Verizon's Media Failure Is Complete As Company Eyes AOL/Yahoo Sale
from the bumblin'-and-stumblin' dept
Back in 2014, Verizon decided it wanted to get into the media business. So it launched a website dubbed “Sugarstring.” It didn’t go very well. The website immediately gained attention for the fact that Verizon informed new journalist hires that they couldn’t write about surveillance or net neutrality, two subjects Verizon is intimately involved in. The backlash was immediate, employees realized it was a shitshow and headed for the exits, and the whole thing was quickly shut down. But it was a good indication of what was to come.
Years later, Verizon moved on to an equally ill-fated effort, the acquisitions of both AOL (bought for $4.4 billion in 2015) and Yahoo (bought for $4.48 billion in 2017). Apparently, the executive brain trust at Verizon thought it would be a great idea to buy two sharply declining 90’s media brands and mush them together, hoping this would allow them to magically elbow in on the Google ad revenues they’d coveted for so long. Of course that didn’t go particularly well either.
There was the huge Yahoo hack, a massive privacy scandal where Verizon was busted modifying wireless data packets to track them around the internet without telling them (whoops!), and then of course the face plant by Go90, Verizon’s attempt to rebrand itself as a sexy, Millennial-friendly streaming video service. Despite making a great stink about rebranding its AOL/Yahoo media and ad empire “Oath,” by late 2018 Verizon was forced to acknowledge the whole thing was effectively worthless.
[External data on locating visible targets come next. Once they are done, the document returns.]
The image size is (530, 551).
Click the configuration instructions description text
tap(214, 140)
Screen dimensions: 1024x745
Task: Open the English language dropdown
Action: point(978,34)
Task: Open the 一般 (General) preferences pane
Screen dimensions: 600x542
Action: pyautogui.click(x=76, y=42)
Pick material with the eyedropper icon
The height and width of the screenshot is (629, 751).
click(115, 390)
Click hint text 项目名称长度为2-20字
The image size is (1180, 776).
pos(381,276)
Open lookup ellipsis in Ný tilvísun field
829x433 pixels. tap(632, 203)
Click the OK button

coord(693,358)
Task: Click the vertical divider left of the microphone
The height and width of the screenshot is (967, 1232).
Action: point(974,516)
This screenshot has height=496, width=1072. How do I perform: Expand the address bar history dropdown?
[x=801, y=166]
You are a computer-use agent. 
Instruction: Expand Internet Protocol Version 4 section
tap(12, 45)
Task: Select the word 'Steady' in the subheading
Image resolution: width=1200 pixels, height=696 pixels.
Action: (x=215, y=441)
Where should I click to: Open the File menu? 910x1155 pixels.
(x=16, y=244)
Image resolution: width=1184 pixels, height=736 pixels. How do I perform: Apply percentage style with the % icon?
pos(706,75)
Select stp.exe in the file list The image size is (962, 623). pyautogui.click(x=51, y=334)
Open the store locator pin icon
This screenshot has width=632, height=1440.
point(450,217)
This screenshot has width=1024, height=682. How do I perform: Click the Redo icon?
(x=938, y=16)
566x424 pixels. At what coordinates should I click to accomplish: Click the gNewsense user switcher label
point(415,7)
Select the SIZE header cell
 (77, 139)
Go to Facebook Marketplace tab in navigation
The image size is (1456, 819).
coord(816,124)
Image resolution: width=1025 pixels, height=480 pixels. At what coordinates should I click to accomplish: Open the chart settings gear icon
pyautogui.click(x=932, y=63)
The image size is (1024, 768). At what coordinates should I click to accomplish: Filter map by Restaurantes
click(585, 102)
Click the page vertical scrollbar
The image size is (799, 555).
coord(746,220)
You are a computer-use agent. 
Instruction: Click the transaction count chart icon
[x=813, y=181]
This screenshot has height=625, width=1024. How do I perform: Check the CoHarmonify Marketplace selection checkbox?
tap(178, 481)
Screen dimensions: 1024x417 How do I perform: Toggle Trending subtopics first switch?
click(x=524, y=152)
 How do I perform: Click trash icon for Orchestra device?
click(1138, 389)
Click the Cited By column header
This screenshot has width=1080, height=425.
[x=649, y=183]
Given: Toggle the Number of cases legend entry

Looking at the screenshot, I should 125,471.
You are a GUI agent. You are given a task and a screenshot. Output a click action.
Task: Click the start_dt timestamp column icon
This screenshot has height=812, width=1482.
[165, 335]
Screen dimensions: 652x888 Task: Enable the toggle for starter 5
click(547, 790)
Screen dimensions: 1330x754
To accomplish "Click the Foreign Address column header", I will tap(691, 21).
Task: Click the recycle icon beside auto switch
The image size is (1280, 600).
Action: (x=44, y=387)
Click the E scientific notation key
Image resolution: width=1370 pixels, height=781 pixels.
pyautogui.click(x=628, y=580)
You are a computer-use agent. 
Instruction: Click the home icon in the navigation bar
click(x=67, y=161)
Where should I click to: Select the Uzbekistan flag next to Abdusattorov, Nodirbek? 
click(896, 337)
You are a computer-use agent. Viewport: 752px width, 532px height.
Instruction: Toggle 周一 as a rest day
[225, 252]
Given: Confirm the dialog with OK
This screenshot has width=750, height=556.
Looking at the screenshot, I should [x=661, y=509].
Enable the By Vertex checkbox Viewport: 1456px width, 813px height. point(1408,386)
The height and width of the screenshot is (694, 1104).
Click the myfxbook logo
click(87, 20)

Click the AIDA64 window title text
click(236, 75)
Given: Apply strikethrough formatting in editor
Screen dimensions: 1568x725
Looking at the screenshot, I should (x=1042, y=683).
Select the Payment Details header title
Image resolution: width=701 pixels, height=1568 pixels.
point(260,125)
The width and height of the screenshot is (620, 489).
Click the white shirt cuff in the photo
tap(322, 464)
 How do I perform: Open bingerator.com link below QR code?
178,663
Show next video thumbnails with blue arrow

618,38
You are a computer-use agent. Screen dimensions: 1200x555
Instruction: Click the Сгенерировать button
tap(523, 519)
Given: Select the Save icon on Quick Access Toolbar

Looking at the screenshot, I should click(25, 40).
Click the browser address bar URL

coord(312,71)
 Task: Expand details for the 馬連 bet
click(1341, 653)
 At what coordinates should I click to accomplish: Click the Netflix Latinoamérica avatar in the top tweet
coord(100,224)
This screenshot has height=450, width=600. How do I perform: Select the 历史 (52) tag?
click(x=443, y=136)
In 2019, Verizon wound up selling Tumblr to WordPress owner Automattic at a massive loss after a rocky ownership stretch. Last year it offloaded the Huffington Post. And this week, somebody leaked word to the press that Verizon was finally considering selling the whole mess, now creatively dubbed “Verizon Media Group”:
“Verizon Communications Inc. is considering selling its media division, according to people familiar with the matter, as the telecommunications giant seeks to unload once high-flying dot-com brands such as Yahoo! and AOL. The company is talking to Apollo Global Management Inc. about a deal, they said. It couldn?t immediately be learned how a deal would be structured or if other suitors may emerge.
While whoever leaked word of the sale suggests the deal could come in around $5 billion, given the history of these assets I’d say it’s probably a good bet the final sale figure could be dramatically less. Even calling Yahoo and AOL “once high-flying dot-com brands” seems generous in the TikTok, Facebook era. Verizon will now slink back to its core competences: running and building networks, and lobbying the federal government to prevent broadband competition.
As we’ve long noted, companies like AT&T and Verizon have spent the better part of a generation as government-pampered, natural monopolies. As such, creativity, competition, innovation, and adaptation are alien constructs. They’re just not built for the kind of competition you see in markets like adtech or short-form online video. And when they do try to compete, that usually involves throwing money at often mindless acquisitions (see AT&T’s $200 billion TV sector face plant). But despite billions of dollars, an ocean of regulatory favors, and endless hype, the end result has been a massive parade of stumbles.